Un esempio di segno opposto è costituito invece dal distretto di Brixton che, con le sue limitate risorse economiche e di spazio, è considerato un modello di urbanismo circolare “tattico” e “bottom-up”.
Brixton e il modello di local business
Brixton è un quartiere a sud di Londra, parte del borgo di Lambeth, da alcuni anni diventato un luogo rinomato per il suo mercato agricolo lungo la Station Road, per i suoi ristoranti, gallerie d’arte, caffè e mercatini vintage, nati come negozi “pop-up” (temporanei). Brixton fa parte del progetto Transition Town, nel 2009 ha lanciato una sua valuta – il Brixton Pound – ed è stato premiato nel 2013 con il Great Neighbourhood Award. A partire da un progetto di circolarità del cibo, con una forte componente di coinvolgimento ed impegno della comunità locale, la realtà di Brixton è in espansione riuscendo ad adattarsi e utilizzare al meglio i suoi spazi, per esempio con l’affitto temporaneo a diversi tipi di negozi e servizi.
Come nel caso di Brixton a Londra, anche Parigi presenta strategie di circolarità tattica per lo sviluppo urbano attraverso, per esempio, programmi che incoraggiano il riuso di edifici abbandonati o di spazi vuoti. È particolarmente rilevante nel caso parigino l’aspetto di solidarietà sociale connesso ai progetti urbani circolari, che permettono anche ai cittadini svantaggiati di accedere al cibo, all’energia, ai servizi di base. Un esempio di successo nel contesto parigino è il programma di riutilizzo di spazi vuoti o abbandonati per la creazione di orti urbani.
Orti urbani, una nuova passione
La rinascita degli orti urbani è una tendenza in espansione anche in Italia. Secondo Coldiretti, lo spazio dedicato alla coltivazione urbana è cresciuto del 18,5% negli ultimi 5 anni. Complice la pandemia, ci sono oggi moltissimi cittadini disposti, per bisogno o per diletto, a coltivare la terra, creare spazi verdi, allevare api e così via. Un esempio interessante di spazio rigenerato e ridisegnato in modo sostenibile come orto urbano si trova a Roma dove – come racconta Gaia Giuliani nell’inserto Design di Repubblica del 19 maggio – gli Orti Urbani Tre Fontane hanno rimesso a nuovo una discarica di tre ettari utilizzata per bruciare cavi elettrici ed estrarne il rame. Un campo minato dalla diossina da bonificare si trasforma dunque in uno spazio per l’apicoltura, per la produzione di frutta e verdura e, meglio ancora, per l’aggregazione sociale.

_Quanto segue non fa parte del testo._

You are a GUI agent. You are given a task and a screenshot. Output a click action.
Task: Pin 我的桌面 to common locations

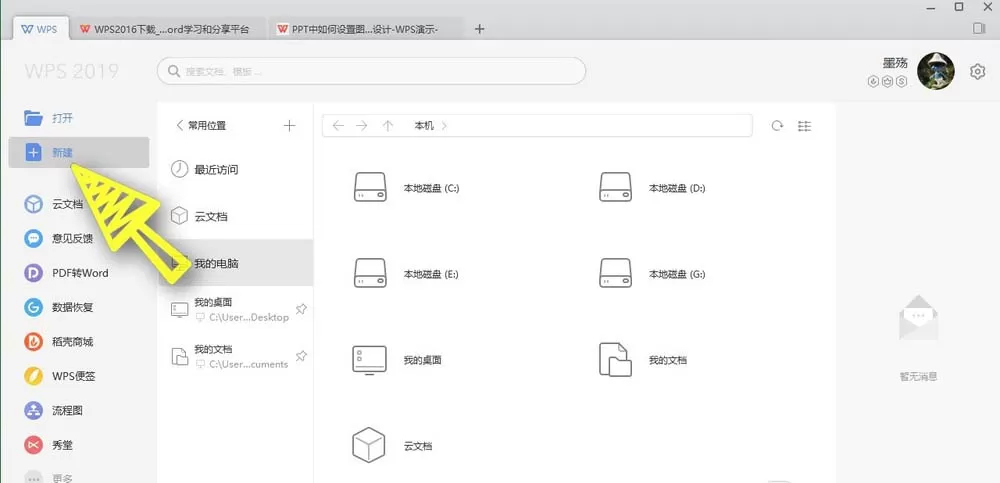coord(302,309)
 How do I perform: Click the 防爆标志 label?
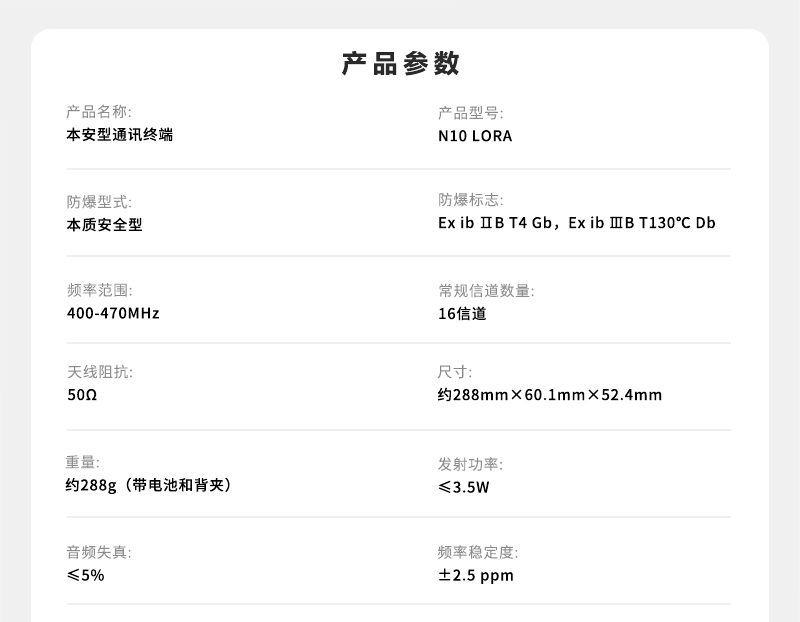tap(470, 200)
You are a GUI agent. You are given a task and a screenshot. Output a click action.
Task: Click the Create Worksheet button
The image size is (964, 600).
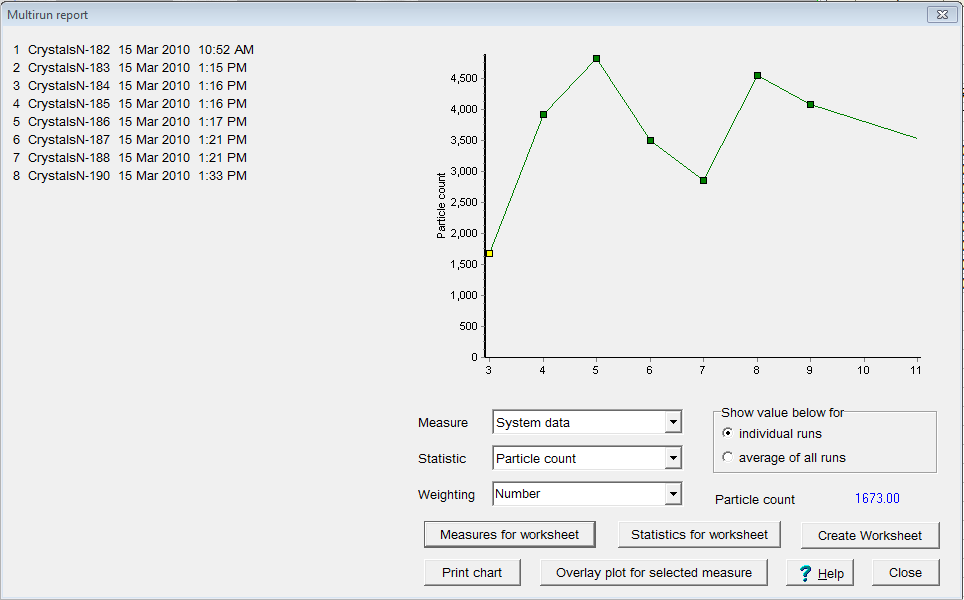[869, 535]
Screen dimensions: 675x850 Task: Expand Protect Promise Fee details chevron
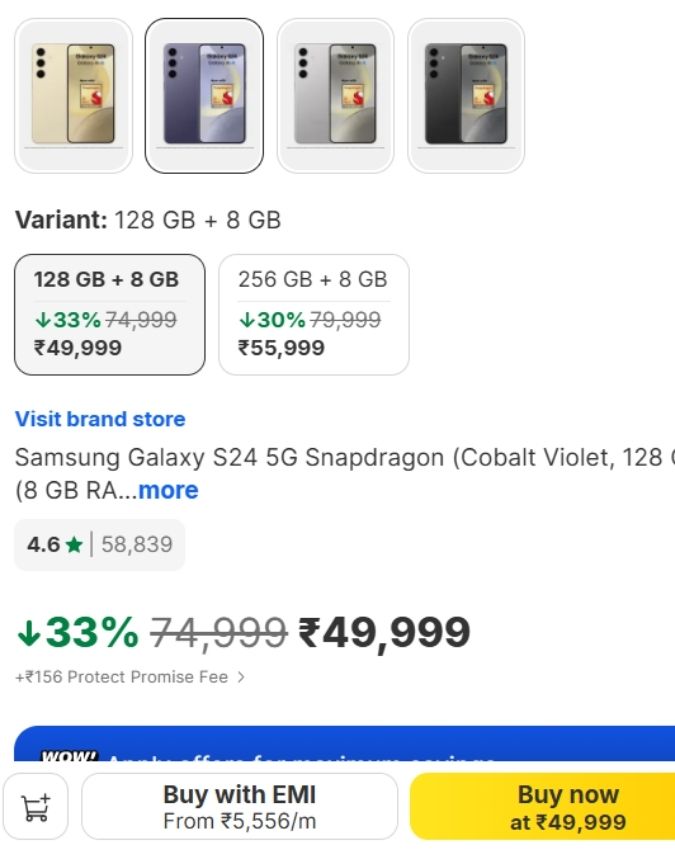click(x=240, y=677)
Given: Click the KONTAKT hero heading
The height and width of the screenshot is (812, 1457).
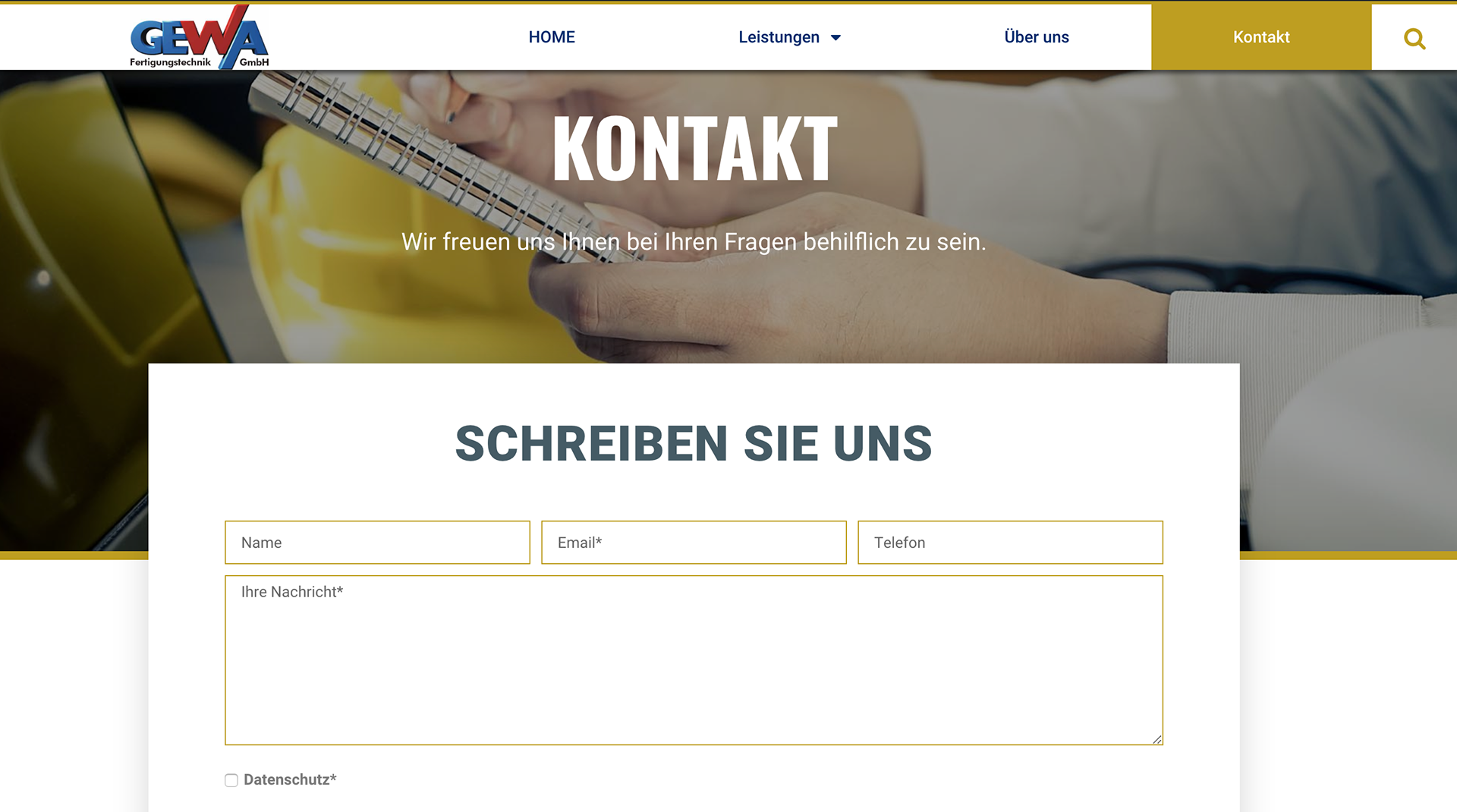Looking at the screenshot, I should coord(694,149).
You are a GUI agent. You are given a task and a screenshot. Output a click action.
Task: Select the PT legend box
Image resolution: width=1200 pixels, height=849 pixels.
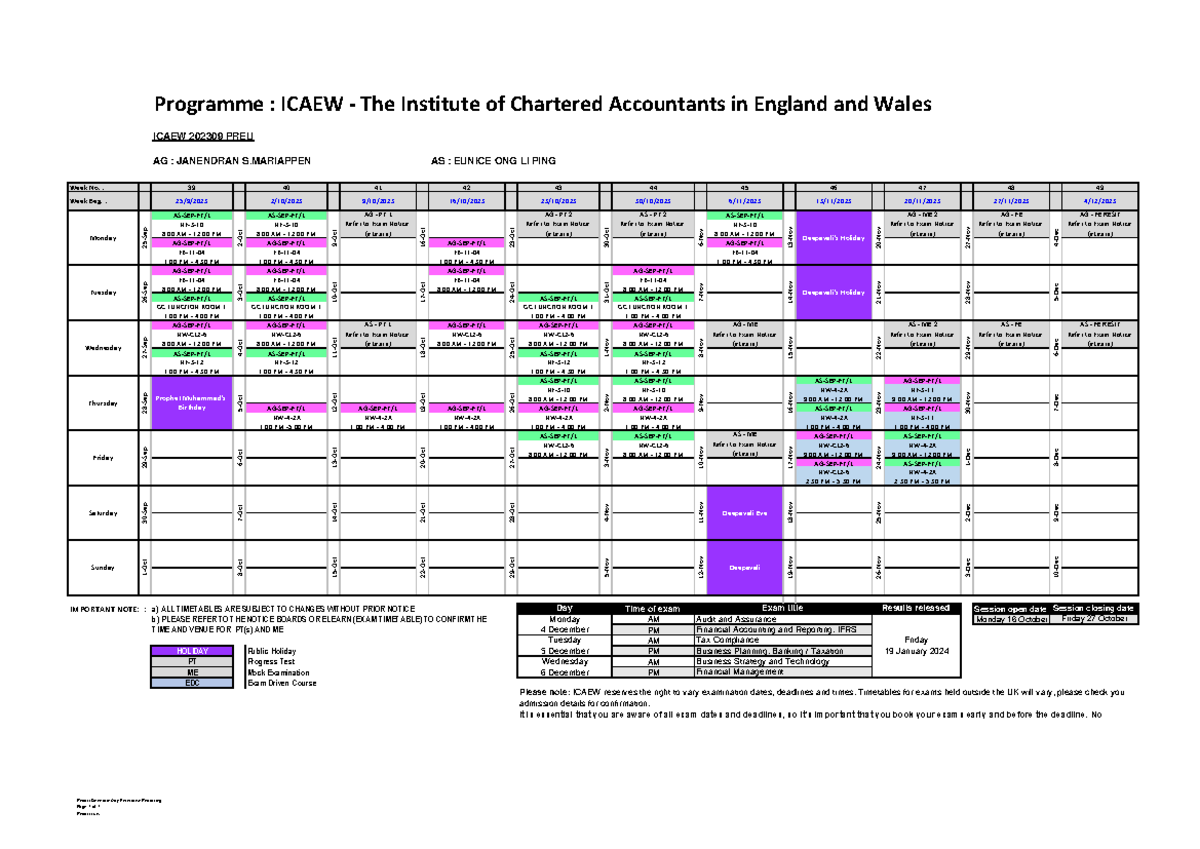click(194, 662)
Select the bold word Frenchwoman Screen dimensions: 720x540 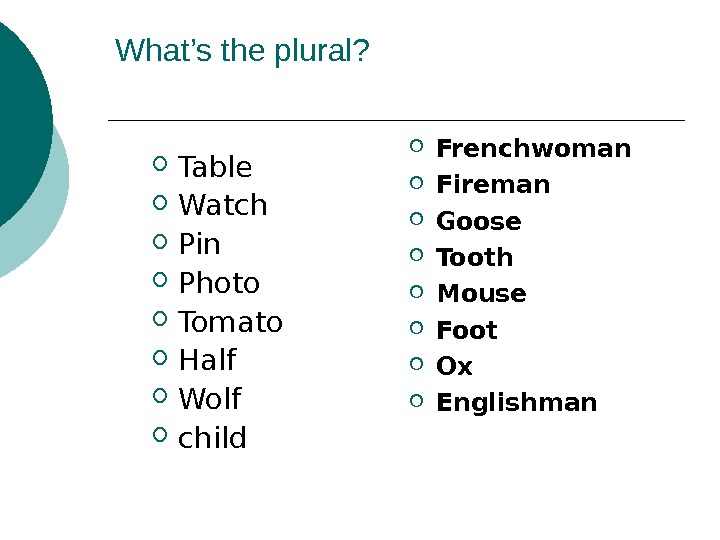click(x=534, y=149)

Se Venezia rinasce sostenibile
La dimensione umana si fa largo, dunque, tra gli elementi della riqualificazione cittadina capaci di ridisegnare il futuro post-pandemia. Per esempio a Venezia l’assenza forzata dei turisti “mordi e fuggi” ha innescato nella comunità locale riflessioni e progettualità per la sua rinascita come centro universitario e culturale. Milena Fernandez in un bell’articolo su El Pais – tradotto su Internazionale del 14/20 maggio – racconta di come la città lagunare, unica al mondo per la sua diramazione in canali e il suo sconfinato patrimonio artistico, stia riscoprendo il suo potenziale umano e naturale di città sostenibile resiliente e multifunzionale.